A Quest for a Universal Plasma-Derived Antivenom Against All Elapid Neurotoxic Snake Venoms

This review describes the research aimed at the development of universal antivenom against elapid neurotoxic snake venoms. The antivenoms produced in Thailand in the 1980s were of low potency, especially against the elapid venoms. This was thought to be due to the low immunogenicity of the α-neurotoxins, which are the most lethal toxins in these venoms. Comparisons of various α-neurotoxin conjugates and polymers, and also different immunological adjuvants, showed that the adjuvant used is the major determinant in the antibody response in horses. The potent Freund’s adjuvant was not used due to its severe local side-effect in horses. Therefore, a novel immunization protocol termed ‘low dose, low volume multi-site’ was developed for use in horses. This immunization protocol has led to the production of highly potent monospecific antivenoms against several elapid and viperid venoms, and two potent polyspecific antivenoms, one against 4 neurotoxic and another against 3 hematotoxic venoms. The immunization protocol has also led to other improvements in antivenom production including: several fold increases in antiserum potency, a reduction in the time required to reach therapeutically useful antibody titers, a 90% reduction in the amount of venom used, and 100% of the horses responding to the immunization program. This development is partly responsible for significant decrease in the Thailand’s annual snakebite death toll from a few dozens to mostly nil in recent years. Finally, a simple and novel immunization strategy, using a ‘diverse toxin repertoire’ composed of numerous elapid toxin fractions as immunogen, was proposed and tested.

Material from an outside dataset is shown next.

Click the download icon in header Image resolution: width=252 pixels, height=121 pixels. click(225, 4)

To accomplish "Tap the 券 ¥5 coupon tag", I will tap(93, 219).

This immunization procedure has resulted in the successful production of a widely paraspecific antiserum against at least 36 neurotoxic venoms of 28 species encompassing 10 genera and from 20 countries on four continents, and possibly against all elapid venoms with α-neurotoxins as the lethal toxins. These results indicate that, with optimizations of the composition of the ‘diverse toxin repertoire’, the immunization scheme and antibody fractionation to increase the antivenom neutralizing potency, an effective universal antivenom against the neurotoxic elapid snakes of the world can be produced.